One of the most important events in human history is the crucifixion of the Lord Jesus Christ. His death on the cross was as necessary as His resurrection (cf. Luke 24:25-27). However, Jesus’ death on the cross did not happen randomly. The New Testament paints a very clear picture of jealousy, fear, and a desire for control as some of the earthly, human components that lay behind Jesus’ death on the cross. The Gospels repeatedly highlight how the Jewish “chief priests and scribes” sought multiple occasions to put Jesus to death (cf. Luke 22:2; John 11:53) But they couldn’t do it for they were occupied as a nation under Roman rule. They needed the Roman government to do it. Enter Pontius Pilate.
Pontius Pilate was the Roman governor of Judea (Luke 3:1) So after Judas Iscariot, Jesus’ former apostle, betrayed Him, we read, “all the chief priests and elders of the people took counsel against Jesus to put him to death. And they bound him and led him away and delivered him over to Pilate the governor.” (Matthew 27:1-2 ESV)
Pilate fulfilled the priests’ great desire to have Jesus killed. As was the custom for victims of crucifixion, Jesus was beaten horrifically. He was struck with rods. His head was viciously pierced by a crown of thorns. His body was ripped apart by leather whips which contained shards of glass, metal, and bone to dig into His flesh. After all this, the Romans, after mocking Him in all their savagery, “led him away to crucify him.” (Matt. 27:31 ESV). The soldiers finally pierced His hands and feet to the large Roman cross as He was fixed between two thieves.
The horror of Christ’s torture and crucifixion eventually caused His death. The blunt force trauma, the lacerations, and eventually his suffocation on the cross all undid Him. Jesus died the death of a slave undergoing what the ancient Roman Cicero spoke of as “the cruelest and most terrible punishment.” Jewish historian Josephus said much the same speaking of crucifixion as “the most pitiable of deaths.” He who was the King of kings died in the shame and horror of living death.
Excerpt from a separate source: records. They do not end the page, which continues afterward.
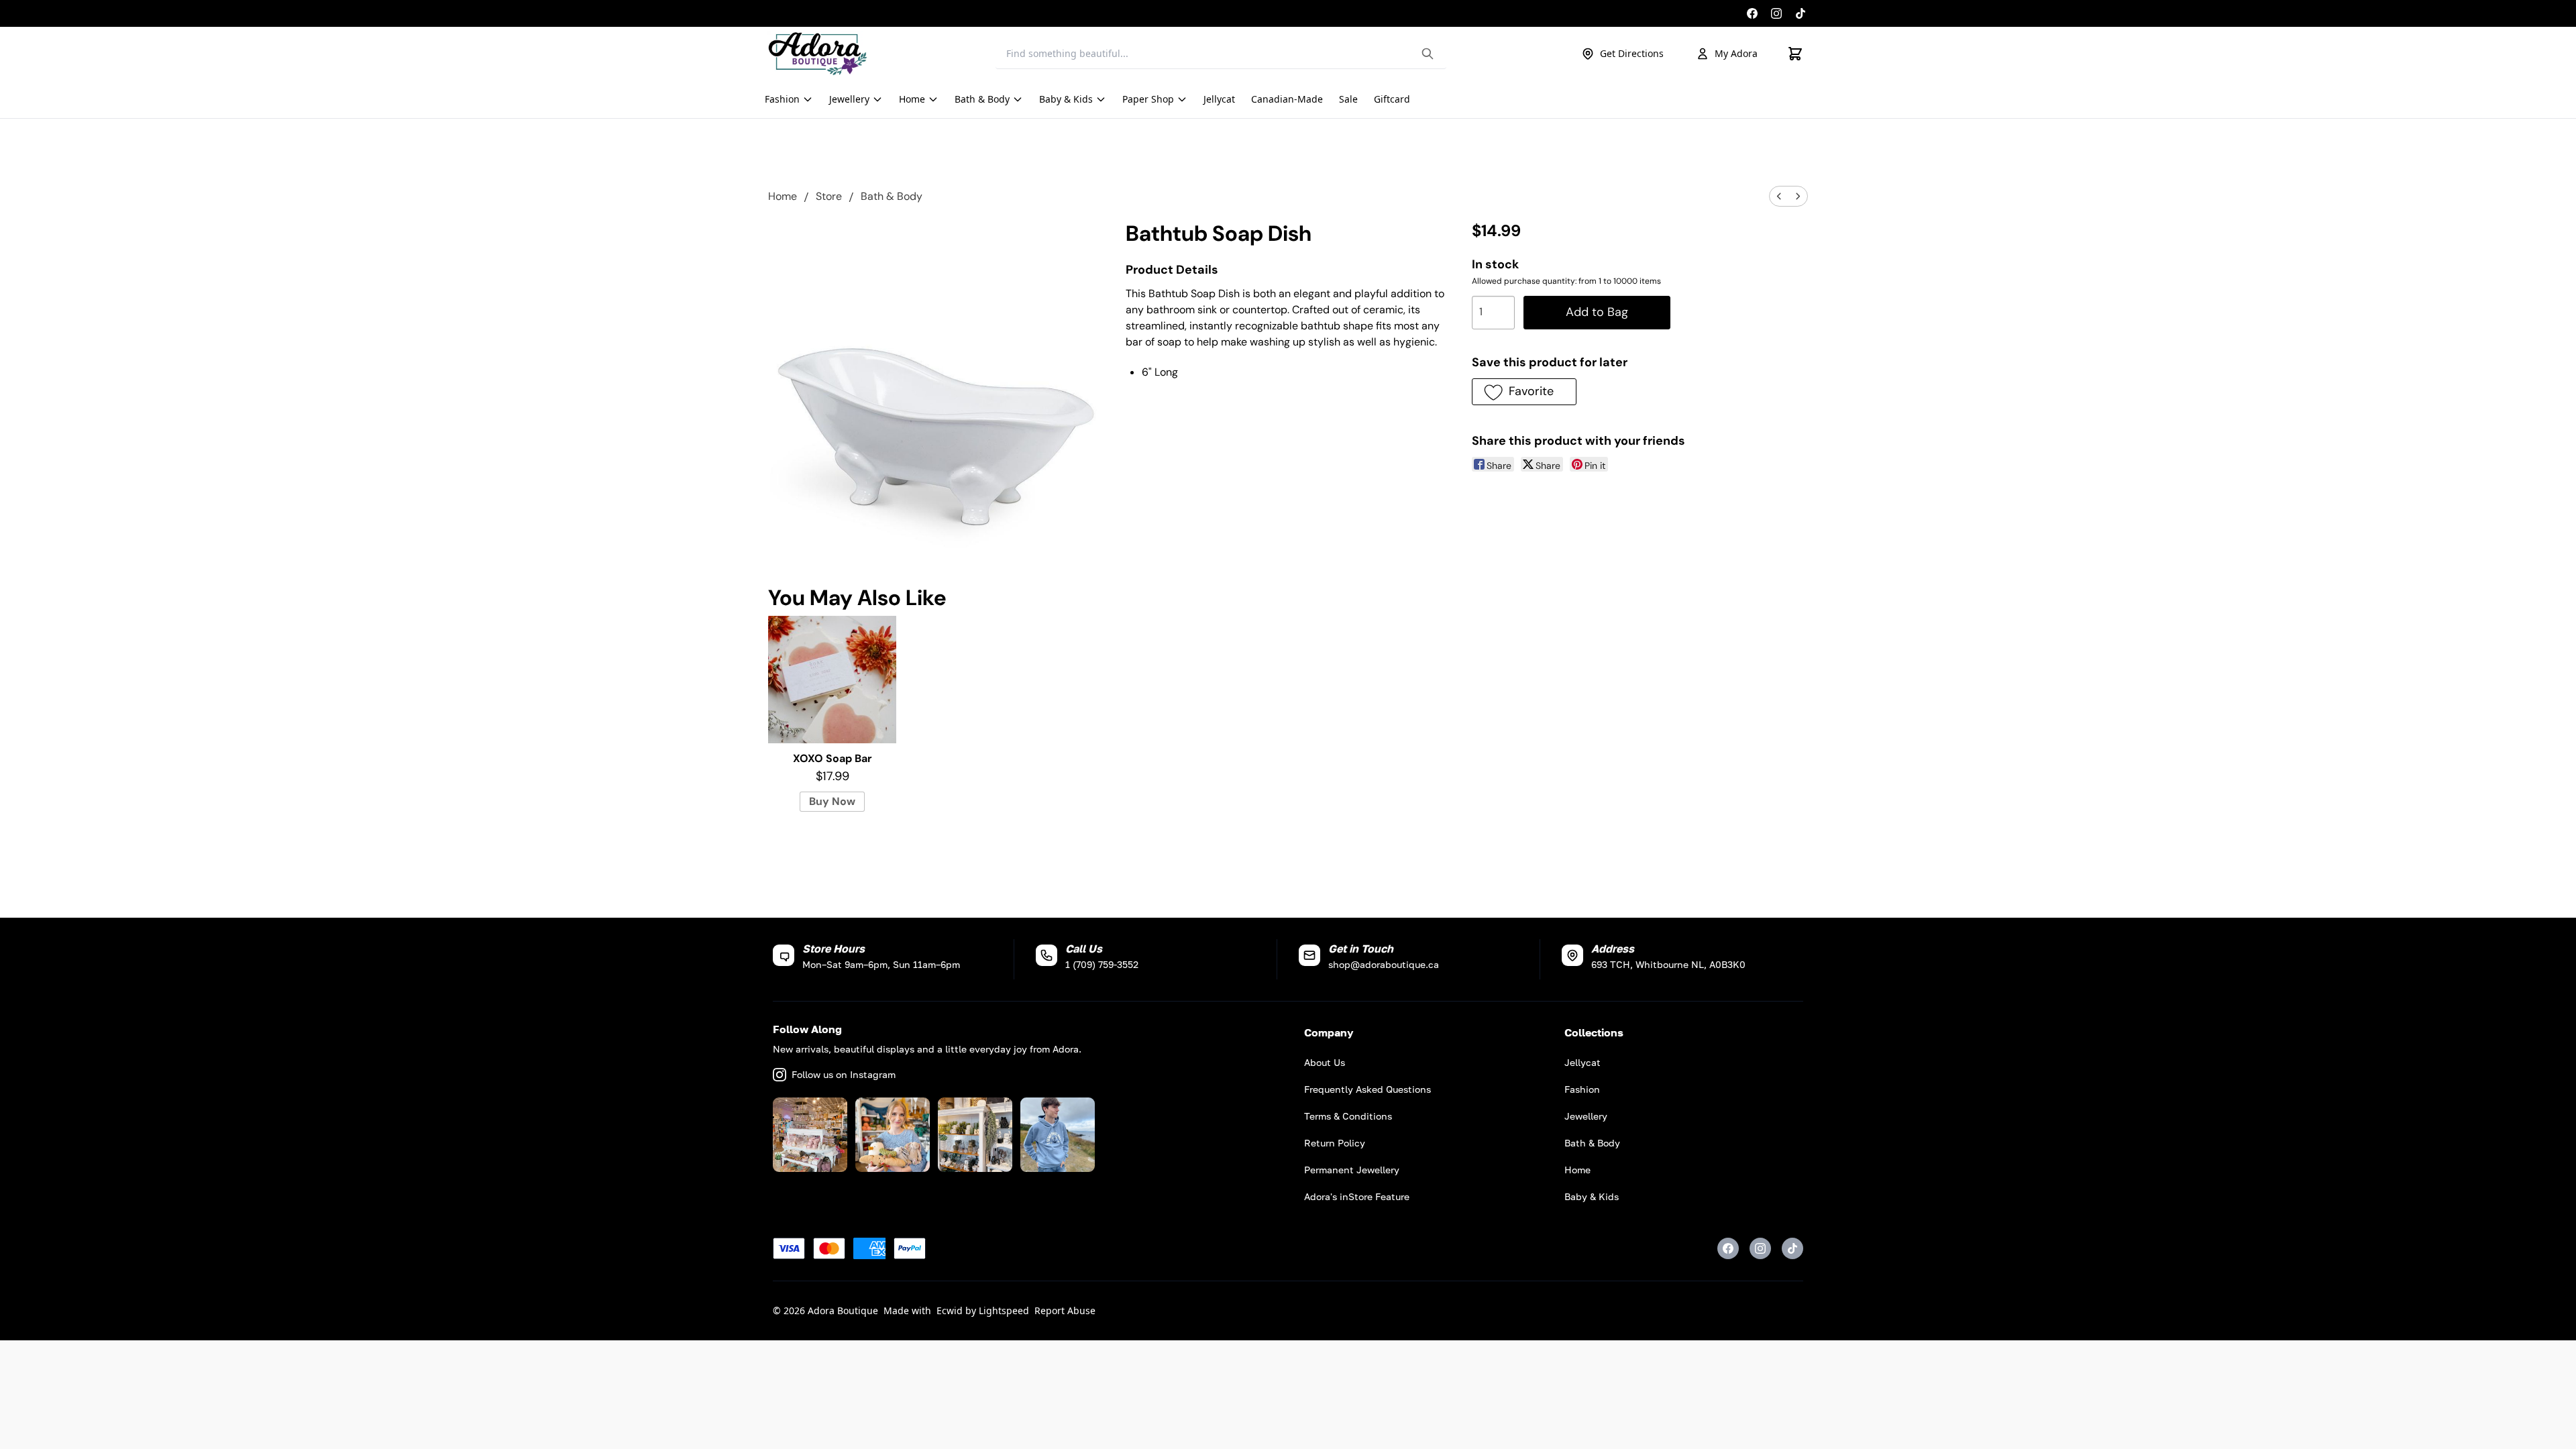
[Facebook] (1752, 13)
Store (829, 196)
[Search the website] (1427, 53)
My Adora (1736, 53)
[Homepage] (817, 53)
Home (782, 196)
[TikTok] (1800, 13)
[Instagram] (1776, 13)
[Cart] (1795, 53)
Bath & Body (891, 196)
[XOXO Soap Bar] (832, 679)
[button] (1524, 391)
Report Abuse (1064, 1310)
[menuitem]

Why did Jesus have to die this way? One helpful tool to help explain the meaning behind the crucifixion comes to us from the Heidelberg Catechism, a teaching tool written in 1563 in Heidelberg, Germany. There we read, “Is it significant that he was ‘crucified’ instead of dying some other way?” The catechism writes, “Yes. By this death I am convinced that he shouldered the curse which lay one me, since death by crucifixion was cursed by God.” (HC Q&A 39) Crucifixion was a symbol of being cursed by God for the Jewish people. This idea is expressed within the Law of Moses where we can read of such people as “cursed by God” (Deuteronomy 21:23).
The Apostle Paul explained the significance of Christ’s death later in his letter to the Galatian churches. Paul wrote, “Christ redeemed us from the curse of the law by becoming a curse for us” after which he quoted Deuteronomy 21:23. We learn through the Apostle’s interpretation that God removed the curse of sin which stood upon us and poured it out on Jesus to save us. Jesus received our curse. We receive His blessing. This is the miracle of the Christian message.
Today, you and I and anyone else who believes in Christ Jesus for salvation are the recipients of God’s marvelous grace. We were cursed from conception. Yet Christ willingly took our punishment upon Himself.
Why did He do that? One reason is given by the Apostle, “so that in Christ Jesus the blessing of Abraham might come to the Gentiles, so that we might receive the promised Spirit through faith.” (Gal. 3:14 ESV) In other words, Jesus died so that we might have eternal life. That means we who believe are no longer heading towards eternal torment and eternal death. Because Christ was willing to endure the living death of the cross, we now can His life be spared from the coming righteous wrath of God which is coming.
This is the beauty of the Gospel. This is what is so often forgotten by saint and sinner alike. Churches exist for this end: proclaim the mercy of God in sending His Son to die in the place of all who believe in Him. Likewise, churches are to proclaim the coming judgment of God to all who stand in ferocious disobedience to God. Without these elements, a church is failing to do her job.
We must be encouraged then not only to thank God the Father for this work of love in saving us, but also to praise the Son for His willingness to suffer and die in our place. This is the Christian message which we must never forget. So proclaim it. Share it. Live a life that reflects such self-sacrifice and pray that God might use you right where you are to be an able missionary for the many around you who live apart from God.